> _AIM OF THE EXERCISE_
Transcribe the following lines exactly, reproducing every character as it appears.

Raw records
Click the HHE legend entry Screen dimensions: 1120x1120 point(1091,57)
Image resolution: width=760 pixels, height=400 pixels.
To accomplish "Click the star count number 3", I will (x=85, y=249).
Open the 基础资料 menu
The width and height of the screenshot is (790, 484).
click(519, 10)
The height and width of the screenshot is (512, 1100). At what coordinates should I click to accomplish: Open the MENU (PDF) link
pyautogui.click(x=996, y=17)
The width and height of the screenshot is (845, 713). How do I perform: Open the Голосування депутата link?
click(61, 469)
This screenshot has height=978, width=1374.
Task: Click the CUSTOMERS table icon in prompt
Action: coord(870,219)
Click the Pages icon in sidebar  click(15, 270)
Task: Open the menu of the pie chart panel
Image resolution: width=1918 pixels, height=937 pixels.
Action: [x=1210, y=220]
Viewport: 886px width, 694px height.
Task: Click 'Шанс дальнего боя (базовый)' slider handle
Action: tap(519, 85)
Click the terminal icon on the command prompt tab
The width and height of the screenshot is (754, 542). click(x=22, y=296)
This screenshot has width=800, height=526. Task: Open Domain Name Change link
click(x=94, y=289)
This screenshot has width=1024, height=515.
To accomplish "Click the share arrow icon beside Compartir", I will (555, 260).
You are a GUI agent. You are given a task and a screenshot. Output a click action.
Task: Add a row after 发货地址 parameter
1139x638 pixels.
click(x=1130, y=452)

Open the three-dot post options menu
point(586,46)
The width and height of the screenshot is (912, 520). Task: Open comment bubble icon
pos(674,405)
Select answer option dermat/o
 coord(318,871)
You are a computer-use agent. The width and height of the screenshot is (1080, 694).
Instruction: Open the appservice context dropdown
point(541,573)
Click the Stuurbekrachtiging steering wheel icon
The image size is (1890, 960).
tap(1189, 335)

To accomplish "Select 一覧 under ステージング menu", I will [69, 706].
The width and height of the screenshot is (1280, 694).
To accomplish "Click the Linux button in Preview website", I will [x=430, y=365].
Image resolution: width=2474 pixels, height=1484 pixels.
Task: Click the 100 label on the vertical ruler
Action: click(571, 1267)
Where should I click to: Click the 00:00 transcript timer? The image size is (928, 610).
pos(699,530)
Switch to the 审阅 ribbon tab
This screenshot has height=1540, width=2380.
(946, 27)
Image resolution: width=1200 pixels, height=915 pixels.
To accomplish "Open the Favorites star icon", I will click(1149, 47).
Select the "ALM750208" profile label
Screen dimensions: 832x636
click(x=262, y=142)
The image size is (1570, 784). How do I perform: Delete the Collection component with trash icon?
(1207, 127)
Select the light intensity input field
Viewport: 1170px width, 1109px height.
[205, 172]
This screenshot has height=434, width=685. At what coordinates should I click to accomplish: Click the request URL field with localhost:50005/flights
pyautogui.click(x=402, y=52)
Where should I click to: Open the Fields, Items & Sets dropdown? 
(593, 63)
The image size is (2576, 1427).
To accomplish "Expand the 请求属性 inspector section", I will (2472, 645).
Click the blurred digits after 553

> _CORRECT RESPONSE_
Click the HHE legend entry Screen dimensions: 1120x1120 point(1091,57)
Image resolution: width=760 pixels, height=400 pixels.
To accomplish "Click the star count number 3", I will (x=85, y=249).
Open the 基础资料 menu
The width and height of the screenshot is (790, 484).
click(519, 10)
The height and width of the screenshot is (512, 1100). At what coordinates should I click to accomplish: Open the MENU (PDF) link
pyautogui.click(x=996, y=17)
The width and height of the screenshot is (845, 713). How do I perform: Open the Голосування депутата link?
click(61, 469)
This screenshot has height=978, width=1374.
Task: Click the CUSTOMERS table icon in prompt
Action: coord(870,219)
Click the Pages icon in sidebar  click(15, 270)
Task: Open the menu of the pie chart panel
Image resolution: width=1918 pixels, height=937 pixels.
Action: [x=1210, y=220]
Viewport: 886px width, 694px height.
Task: Click 'Шанс дальнего боя (базовый)' slider handle
Action: tap(519, 85)
Click the terminal icon on the command prompt tab
The width and height of the screenshot is (754, 542). click(x=22, y=296)
This screenshot has width=800, height=526. Task: Open Domain Name Change link
click(x=94, y=289)
This screenshot has width=1024, height=515.
To accomplish "Click the share arrow icon beside Compartir", I will (555, 260).
You are a GUI agent. You are given a task and a screenshot. Output a click action.
Task: Add a row after 发货地址 parameter
1139x638 pixels.
click(x=1130, y=452)

Open the three-dot post options menu
point(586,46)
The width and height of the screenshot is (912, 520). Task: Open comment bubble icon
pos(674,405)
Select answer option dermat/o
 coord(318,871)
You are a computer-use agent. The width and height of the screenshot is (1080, 694).
Instruction: Open the appservice context dropdown
point(541,573)
Click the Stuurbekrachtiging steering wheel icon
The image size is (1890, 960).
tap(1189, 335)

To accomplish "Select 一覧 under ステージング menu", I will [69, 706].
The width and height of the screenshot is (1280, 694).
To accomplish "Click the Linux button in Preview website", I will [x=430, y=365].
Image resolution: width=2474 pixels, height=1484 pixels.
Task: Click the 100 label on the vertical ruler
Action: click(571, 1267)
Where should I click to: Click the 00:00 transcript timer? The image size is (928, 610).
pos(699,530)
Switch to the 审阅 ribbon tab
This screenshot has height=1540, width=2380.
(946, 27)
Image resolution: width=1200 pixels, height=915 pixels.
To accomplish "Open the Favorites star icon", I will click(1149, 47).
Select the "ALM750208" profile label
Screen dimensions: 832x636
click(x=262, y=142)
The image size is (1570, 784). How do I perform: Delete the Collection component with trash icon?
(1207, 127)
Select the light intensity input field
Viewport: 1170px width, 1109px height.
[205, 172]
This screenshot has height=434, width=685. At what coordinates should I click to accomplish: Click the request URL field with localhost:50005/flights
pyautogui.click(x=402, y=52)
Where should I click to: Open the Fields, Items & Sets dropdown? 
(593, 63)
The image size is (2576, 1427).
To accomplish "Expand the 请求属性 inspector section", I will (2472, 645).
Click the blurred digits after 553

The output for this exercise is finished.